Hepburn plays Susy Hendrix, who recently lost her sight in a car accident and is learning how to navigate the world as a blind person. Her photographer husband, Sam (Efrem Zimbalist Jr.), pushes her to be independent, even though she often feels afraid and longs for more sympathy from him. When Sam unwittingly takes possession of a doll filled with drugs, he makes Susy a target for three ruthless criminals determined to get the doll back. Susy has only herself and a troubled neighbor child, Gloria (Julie Herrod), to help her find the doll and figure out the truth about Mike (Richard Crenna), Carlino (Jack Weston), and the mysterious Mr. Roat (Alan Arkin).

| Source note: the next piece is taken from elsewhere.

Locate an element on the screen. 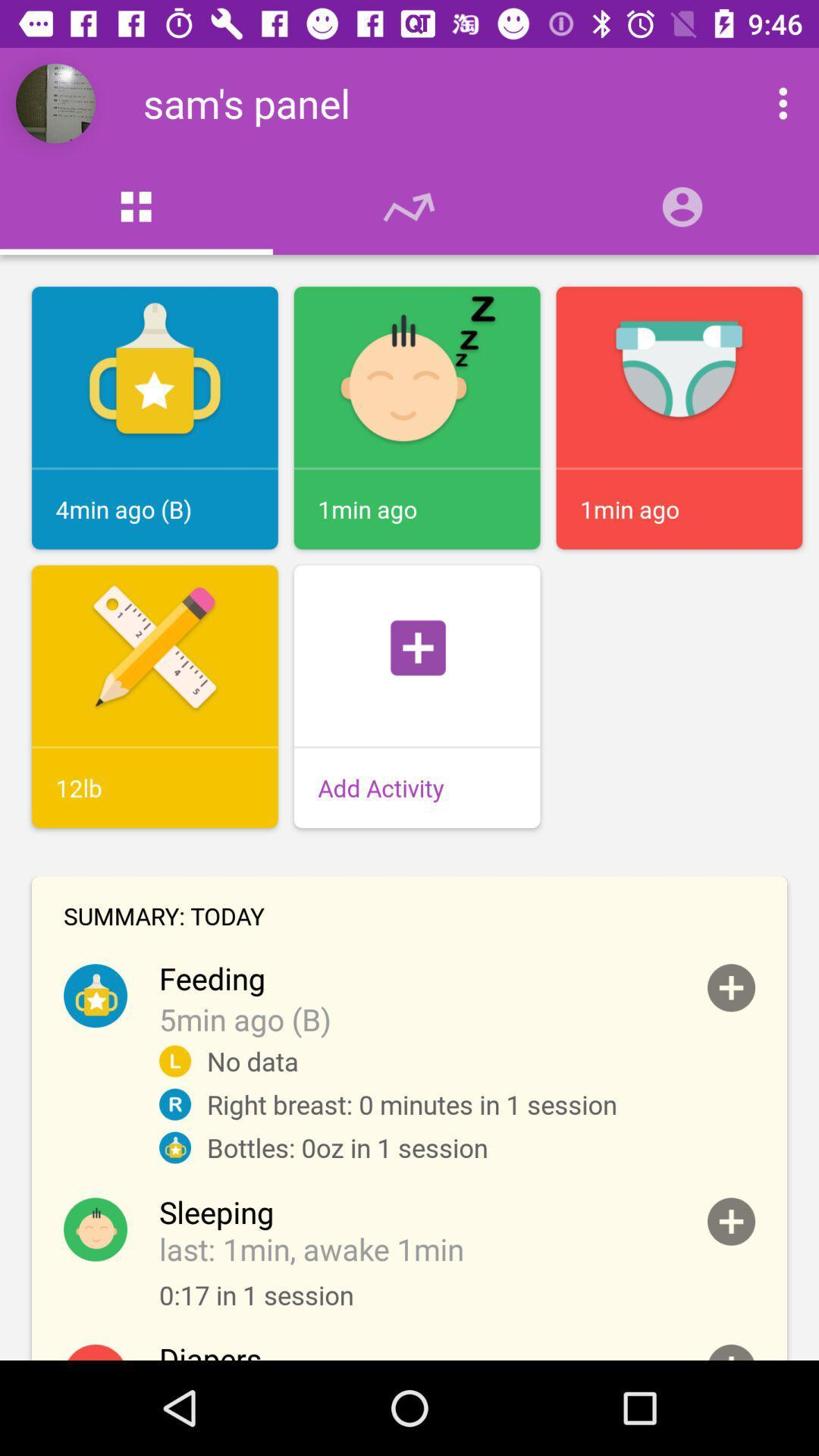 Image resolution: width=819 pixels, height=1456 pixels. the more icon is located at coordinates (767, 102).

Hepburn’s character has to evolve very quickly in order to survive her encounter with the criminals, and the film shows us some provocative contrasts between the faltering, uncertain Susy of the beginning and the frantic but determined Susy of the climax. She starts the story terrified by the very idea of fire, but she ends it waving a lit match in an apartment covered with gasoline, and she reveals a fierce side of herself that she clearly did not know existed. Hepburn remains fragile, if not hysterical, throughout, but we understand that Susy is a person who really has to search for the courage to fight back against her attackers. She is also a very observant woman, despite her blindness; it’s not so much that her other senses are sharper, but that she has to rely on them more for information about what’s going on around her. Her ability to read those clues gives her a critical advantage over the con men who try to trick her into giving them the doll; they think she’s an easy mark because of her sex and her disability, but she turns out to be a lot more resourceful than they - or we - expect.

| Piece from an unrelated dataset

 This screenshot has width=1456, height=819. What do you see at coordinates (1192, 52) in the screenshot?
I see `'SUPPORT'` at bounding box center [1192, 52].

Alan Arkin is especially sadistic as Roat, the leader of the criminal trio. His performance makes it clear very early on that Roat has no qualms about murder, and we know better than to think that he will be satisfied to retrieve the doll and leave Susy unharmed, no matter what he says to his two accomplices about nobody getting hurt. Roat relishes Susy’s confusion and panic, which is why he allows the ruse to continue as long as it does. As Mike and Carlino, Richard Crenna and Jack Weston look like Boy Scouts compared to Arkin’s amoral killer; the audience sees them as charlatans but not necessarily as sinister antagonists, and Mike in particular seems ambivalent about the role he plays in deceiving Susy. If there’s a serious fault with the picture, it’s that Mike turns out to be much more attractive and sympathetic than Susy’s husband, Sam, and the chemistry between Crenna and Hepburn is so palpable that we long to see it realized even though we know Susy is already married.

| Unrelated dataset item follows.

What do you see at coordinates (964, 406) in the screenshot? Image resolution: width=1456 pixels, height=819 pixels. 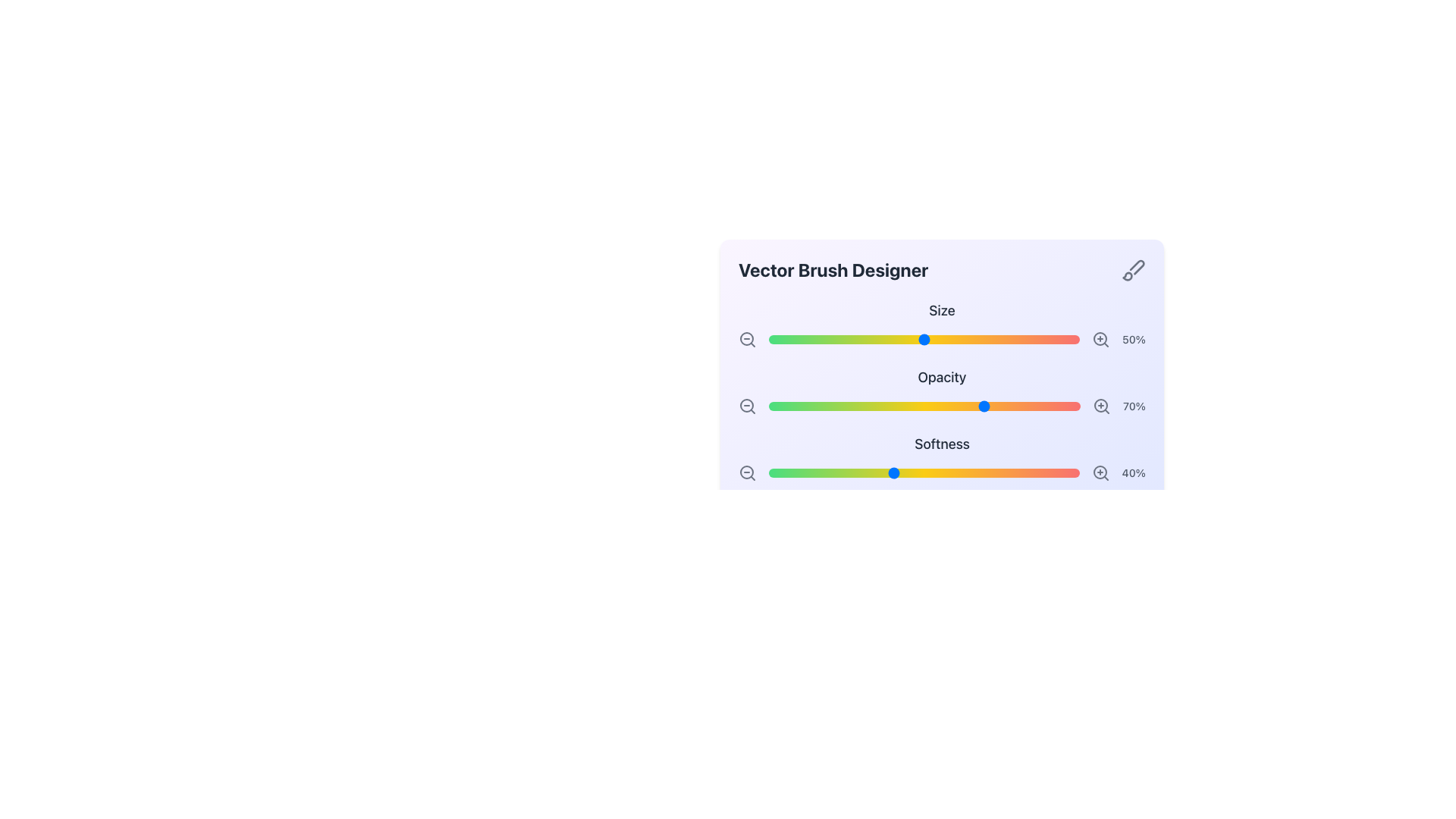 I see `opacity` at bounding box center [964, 406].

See Audrey Hepburn in her most iconic roles in Roman Holiday (1953), Breakfast at Tiffany’s (1961), and My Fair Lady (1964) for contrast with her performance in Wait Until Dark. Director Terence Young is also remembered for his work on the James Bond films, Dr. No (1962), From Russia with Love (1963), and Thunderball (1965). Alan Arkin, who is still working in films, won an Oscar for Best Supporting Actor for Little Miss Sunshine (2006); he recently earned his fourth career Oscar nomination for his performance in Argo (2012). You can find Richard Crenna as Colonel Trautman in all three of the Rambo movies. Frederick Knott, who wrote the original stage play version of Wait Until Dark, also wrote Dial M for Murder, which was adapted as a film by Alfred Hitchcock in 1954.